The Nonprofit Lacks Necessary Procedures and Controls Over Cash

We found that the nonprofit lacks adequate controls over cash disbursements. The by-laws of the nonprofit furnished by the director require two authorized signatures for all checks and drafts, including the signatures of the treasurer and the president or the vice president of the corporation. However, the nonprofit's records show that the nonprofit's director signed some checks for program and operating costs such as salaries, office supplies, and telephone charges. The director was the only signatory for some of these checks, and some of the checks were not pre-numbered. Dual signatures and pre-numbered checks are basic controls to ensure that cash disbursements are appropriate and properly authorized. We asked the director several times during the audit to provide minutes of meetings of the board of directors, so that we could determine if board approval was received for these transactions. However, we had not received any board meeting minutes as of October 12, 2005.

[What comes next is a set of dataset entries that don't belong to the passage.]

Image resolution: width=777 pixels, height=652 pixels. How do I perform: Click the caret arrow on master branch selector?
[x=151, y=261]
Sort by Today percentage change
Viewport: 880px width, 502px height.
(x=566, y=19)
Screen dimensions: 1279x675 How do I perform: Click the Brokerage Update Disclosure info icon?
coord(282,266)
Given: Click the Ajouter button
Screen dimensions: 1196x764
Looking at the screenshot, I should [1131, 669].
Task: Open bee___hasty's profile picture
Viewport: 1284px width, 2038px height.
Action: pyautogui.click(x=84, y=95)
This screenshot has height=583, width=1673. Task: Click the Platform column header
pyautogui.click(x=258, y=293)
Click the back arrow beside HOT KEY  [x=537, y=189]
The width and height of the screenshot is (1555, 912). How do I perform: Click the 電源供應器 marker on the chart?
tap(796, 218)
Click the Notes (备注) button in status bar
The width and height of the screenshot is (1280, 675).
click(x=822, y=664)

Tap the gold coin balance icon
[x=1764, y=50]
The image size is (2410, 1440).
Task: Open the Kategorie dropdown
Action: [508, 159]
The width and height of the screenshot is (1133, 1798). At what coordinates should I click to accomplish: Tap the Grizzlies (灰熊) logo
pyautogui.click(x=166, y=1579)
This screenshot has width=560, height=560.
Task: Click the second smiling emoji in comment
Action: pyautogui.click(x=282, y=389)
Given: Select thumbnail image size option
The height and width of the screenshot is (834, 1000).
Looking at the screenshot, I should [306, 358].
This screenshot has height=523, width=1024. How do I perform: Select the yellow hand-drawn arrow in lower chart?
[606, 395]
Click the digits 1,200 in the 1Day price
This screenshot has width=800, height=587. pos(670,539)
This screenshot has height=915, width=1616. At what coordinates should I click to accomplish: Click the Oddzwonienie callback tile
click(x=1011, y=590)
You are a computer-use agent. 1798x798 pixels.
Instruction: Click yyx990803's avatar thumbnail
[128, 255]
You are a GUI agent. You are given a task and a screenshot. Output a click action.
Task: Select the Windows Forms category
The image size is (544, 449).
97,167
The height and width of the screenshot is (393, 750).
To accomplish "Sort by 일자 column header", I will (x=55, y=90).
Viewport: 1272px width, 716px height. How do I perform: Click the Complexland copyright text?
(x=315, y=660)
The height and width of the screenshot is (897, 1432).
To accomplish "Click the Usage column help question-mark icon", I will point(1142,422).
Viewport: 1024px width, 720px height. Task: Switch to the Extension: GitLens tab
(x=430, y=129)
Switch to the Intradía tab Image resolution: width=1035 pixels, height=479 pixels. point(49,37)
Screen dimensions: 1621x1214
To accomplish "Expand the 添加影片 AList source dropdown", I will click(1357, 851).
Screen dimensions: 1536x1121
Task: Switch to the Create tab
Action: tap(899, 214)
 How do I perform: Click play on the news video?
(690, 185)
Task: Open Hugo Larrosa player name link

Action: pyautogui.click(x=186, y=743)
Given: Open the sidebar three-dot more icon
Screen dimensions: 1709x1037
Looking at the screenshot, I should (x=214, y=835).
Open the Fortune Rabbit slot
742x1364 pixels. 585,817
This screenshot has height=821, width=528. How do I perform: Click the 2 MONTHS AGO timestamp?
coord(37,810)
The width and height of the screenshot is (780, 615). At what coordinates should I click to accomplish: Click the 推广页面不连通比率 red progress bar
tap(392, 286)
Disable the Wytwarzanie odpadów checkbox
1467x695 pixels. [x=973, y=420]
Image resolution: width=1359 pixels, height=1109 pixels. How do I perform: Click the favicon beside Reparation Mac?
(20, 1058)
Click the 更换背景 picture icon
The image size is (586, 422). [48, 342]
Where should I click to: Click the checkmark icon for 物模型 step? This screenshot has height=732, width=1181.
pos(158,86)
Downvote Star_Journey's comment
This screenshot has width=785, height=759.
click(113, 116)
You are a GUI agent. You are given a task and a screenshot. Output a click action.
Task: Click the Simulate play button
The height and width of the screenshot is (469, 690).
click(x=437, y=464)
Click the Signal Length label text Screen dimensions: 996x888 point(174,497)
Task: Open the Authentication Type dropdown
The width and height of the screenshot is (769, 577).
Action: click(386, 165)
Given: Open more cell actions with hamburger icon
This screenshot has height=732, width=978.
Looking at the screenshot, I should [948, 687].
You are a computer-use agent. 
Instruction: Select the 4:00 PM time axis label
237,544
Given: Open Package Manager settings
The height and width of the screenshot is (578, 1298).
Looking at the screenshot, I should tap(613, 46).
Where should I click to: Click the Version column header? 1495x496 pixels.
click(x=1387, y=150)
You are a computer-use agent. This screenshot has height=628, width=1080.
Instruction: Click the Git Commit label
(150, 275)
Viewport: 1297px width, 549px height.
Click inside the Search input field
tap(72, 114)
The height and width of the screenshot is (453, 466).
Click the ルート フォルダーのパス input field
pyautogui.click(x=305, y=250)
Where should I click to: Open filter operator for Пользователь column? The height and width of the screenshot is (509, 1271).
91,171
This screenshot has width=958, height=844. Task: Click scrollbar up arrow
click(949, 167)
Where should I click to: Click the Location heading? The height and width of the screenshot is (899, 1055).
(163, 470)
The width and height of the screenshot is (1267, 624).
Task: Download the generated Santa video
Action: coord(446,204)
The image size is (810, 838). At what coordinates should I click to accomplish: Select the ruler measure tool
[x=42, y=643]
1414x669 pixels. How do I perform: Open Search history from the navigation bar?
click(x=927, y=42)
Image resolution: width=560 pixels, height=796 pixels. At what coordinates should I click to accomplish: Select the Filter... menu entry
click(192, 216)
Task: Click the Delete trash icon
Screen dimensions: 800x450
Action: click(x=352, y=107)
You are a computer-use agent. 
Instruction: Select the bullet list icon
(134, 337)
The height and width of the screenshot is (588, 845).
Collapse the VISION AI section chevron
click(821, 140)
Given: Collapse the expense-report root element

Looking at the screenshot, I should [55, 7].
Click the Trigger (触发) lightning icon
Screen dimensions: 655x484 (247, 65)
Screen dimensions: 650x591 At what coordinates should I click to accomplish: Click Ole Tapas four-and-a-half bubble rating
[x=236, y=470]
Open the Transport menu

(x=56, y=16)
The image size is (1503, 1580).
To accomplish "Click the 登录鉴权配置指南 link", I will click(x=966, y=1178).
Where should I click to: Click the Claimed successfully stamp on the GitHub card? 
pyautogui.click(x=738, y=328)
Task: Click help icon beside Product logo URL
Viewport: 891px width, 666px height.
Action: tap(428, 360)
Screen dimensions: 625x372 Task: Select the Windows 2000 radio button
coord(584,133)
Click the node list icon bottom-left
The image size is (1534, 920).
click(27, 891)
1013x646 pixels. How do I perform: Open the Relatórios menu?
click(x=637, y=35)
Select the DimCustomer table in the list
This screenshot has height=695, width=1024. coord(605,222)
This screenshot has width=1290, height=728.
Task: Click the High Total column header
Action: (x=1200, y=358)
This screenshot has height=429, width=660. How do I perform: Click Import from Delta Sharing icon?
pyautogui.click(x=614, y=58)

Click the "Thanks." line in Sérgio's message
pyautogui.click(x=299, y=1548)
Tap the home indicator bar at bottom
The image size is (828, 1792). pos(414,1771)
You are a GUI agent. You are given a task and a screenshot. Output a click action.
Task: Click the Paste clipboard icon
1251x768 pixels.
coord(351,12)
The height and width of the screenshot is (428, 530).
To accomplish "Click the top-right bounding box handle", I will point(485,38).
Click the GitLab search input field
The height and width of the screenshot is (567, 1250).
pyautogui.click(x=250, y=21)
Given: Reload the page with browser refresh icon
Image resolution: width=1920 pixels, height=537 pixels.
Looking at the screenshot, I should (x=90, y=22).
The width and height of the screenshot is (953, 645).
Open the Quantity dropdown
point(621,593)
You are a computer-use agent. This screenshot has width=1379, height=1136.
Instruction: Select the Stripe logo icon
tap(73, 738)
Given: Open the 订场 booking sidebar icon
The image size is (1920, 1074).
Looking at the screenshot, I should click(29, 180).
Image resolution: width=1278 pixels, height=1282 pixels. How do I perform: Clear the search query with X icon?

We also found weaknesses in controls over cash receipts. For our review of the nonprofit's on-site and home-delivered meal program, which received funding under a grant with Aging and Adult Services, we selected August 2003 as a sample month and performed detailed testing of transactions for that month. For August 2003, the nonprofit recorded $1,298 in voluntary cash donations collected for daily lunch meals served at its senior center and for home-delivered meals. Although the log sheet used by the nonprofit indicated that donations were to be deposited into a specified bank account, we were not able to verify that the amounts had been deposited. The August 2003 bank statement for the specified account does not reflect any deposits. We asked the director to clarify if the nonprofit deposited the cash donations into its bank account. The director, however, chose not to respond to our inquiry, and we could not determine from available bank records if the cash donations were deposited into the nonprofit's bank accounts. Accurate recording and prompt deposit of cash receipts are necessary controls to ensure that all cash receipts are properly accounted for. Without adequate controls over cash

The nonprofit lacks adequate controls over cash disbursements.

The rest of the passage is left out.